TI-RTOS is a cooperative scheduler, meaning that it is not time-sliced. Tasks that run at the same priority will not involuntarily pre-empt each other. Unless a task blocks or yields, it will run 100% of the time.
In the current implementation, each sketch (ie task) is run at the same priority as all other sketches. Consequently global variable sharing is relatively safe.
However, as is already well described in countless Arduino forums, threads invoked by attachInterrupt() wil pre-empt the sketch(es) running in the background. The usual care must be taken in those cases.
Upon returning from loop(), each task will yield, thus giving other sketches time to run.
Also, if a sketch calls a blocking API such as delay(), Serial.print(), Wire.endTransmission(), etc, the CPU is handed over to the next sketch that yielded its time.

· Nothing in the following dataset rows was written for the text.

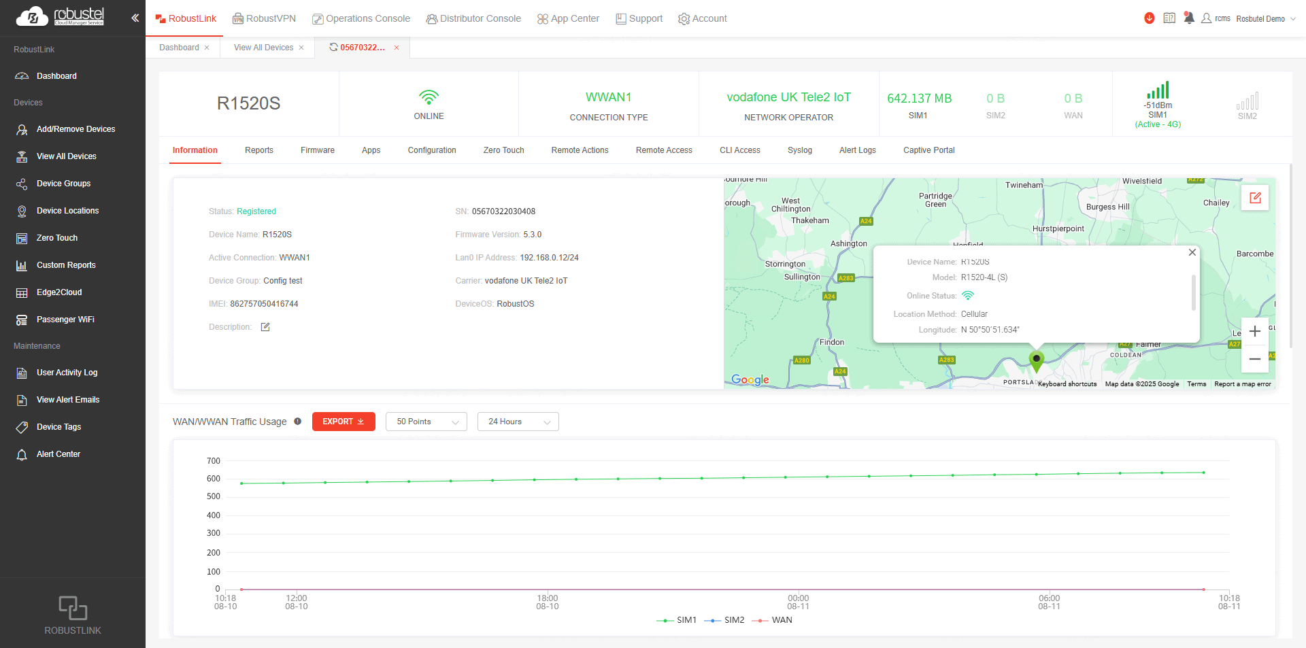Screen dimensions: 1306x648
Task: Collapse the sidebar with double-chevron icon
Action: click(135, 18)
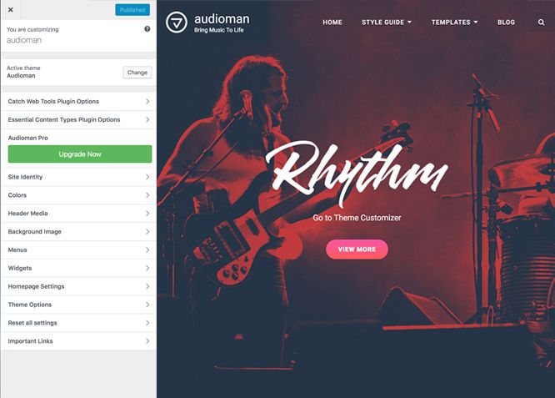
Task: Click the green Upgrade Now button
Action: point(80,154)
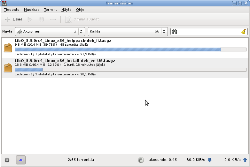Click the Lisää add torrent button
This screenshot has height=167, width=250.
[14, 19]
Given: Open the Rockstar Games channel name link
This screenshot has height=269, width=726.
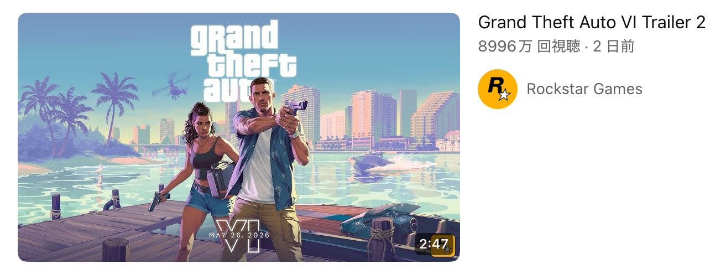Looking at the screenshot, I should (x=584, y=89).
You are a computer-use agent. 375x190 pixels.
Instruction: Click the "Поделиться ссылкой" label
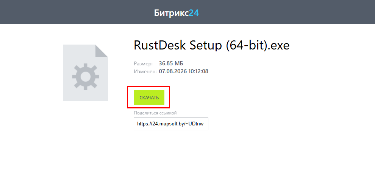[155, 113]
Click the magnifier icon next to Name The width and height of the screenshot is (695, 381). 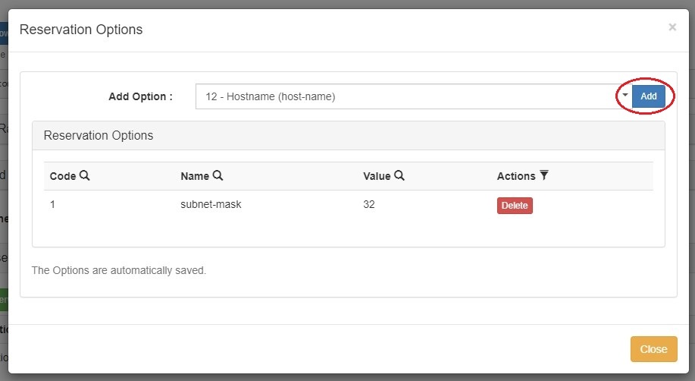218,175
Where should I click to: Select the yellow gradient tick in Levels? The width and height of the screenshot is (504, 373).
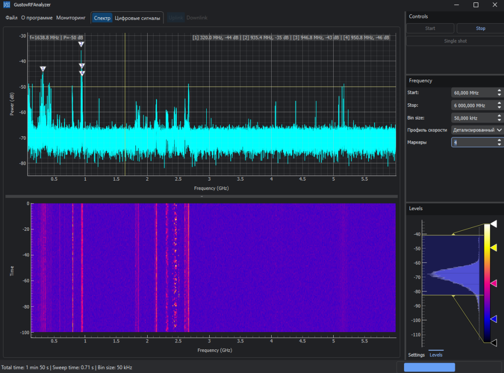coord(494,249)
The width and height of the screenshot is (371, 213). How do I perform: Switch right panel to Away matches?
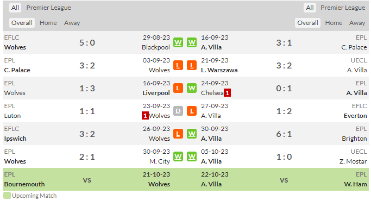coord(357,23)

Hmm. That’s not what the TI page says, and not what is implied by “RTOS” (IMO.) http://www.ti.com/tool/ti-rtos :
“TI-RTOS Kernel (formerly known as SYS/BIOS) provides deterministic preemptive multithreading and synchronization services, memory management, and interrupt handling. TI-RTOS Kernel is highly scalable down to a few KBs of memory.”
I’m pleased to notice that it also claims to do a bunch of power management stuff. (Otherwise putting it on the 432 Launchpad would have been a strange choice, I guess.)
I wasn’t being very precise in my description. TI-RTOS is indeed a preemptive kernel. However, the energia configuration currently defines all Sketch tasks to run at the same priority level, thus they do not preempt each other, which makes global variable sharing safe between Sketch threads. Global variable sharing between an interrupt thread and a Sketch thread is still vulnerable to the non-atomic read-modify-write problem.
Don’t equal-priority tasks round-robin after the timeslice expires? Or is it a special feature of TI-RTOS that in behaves cooperatively under those circumstances? (I’m debating how much time I want to spend learning about a vendor-proprietary OS. When I did a project that made linux pthreads behave cooperatively, it was a real pain to defeat the inherent preemption.)
TI-RTOS is NOT a time-slicing kernel. Tasks of equal priority must intentionally yield or block for other tasks to get CPU time.
Can anyone help me out in interfacing an SD card with MSP432 using Energia. ???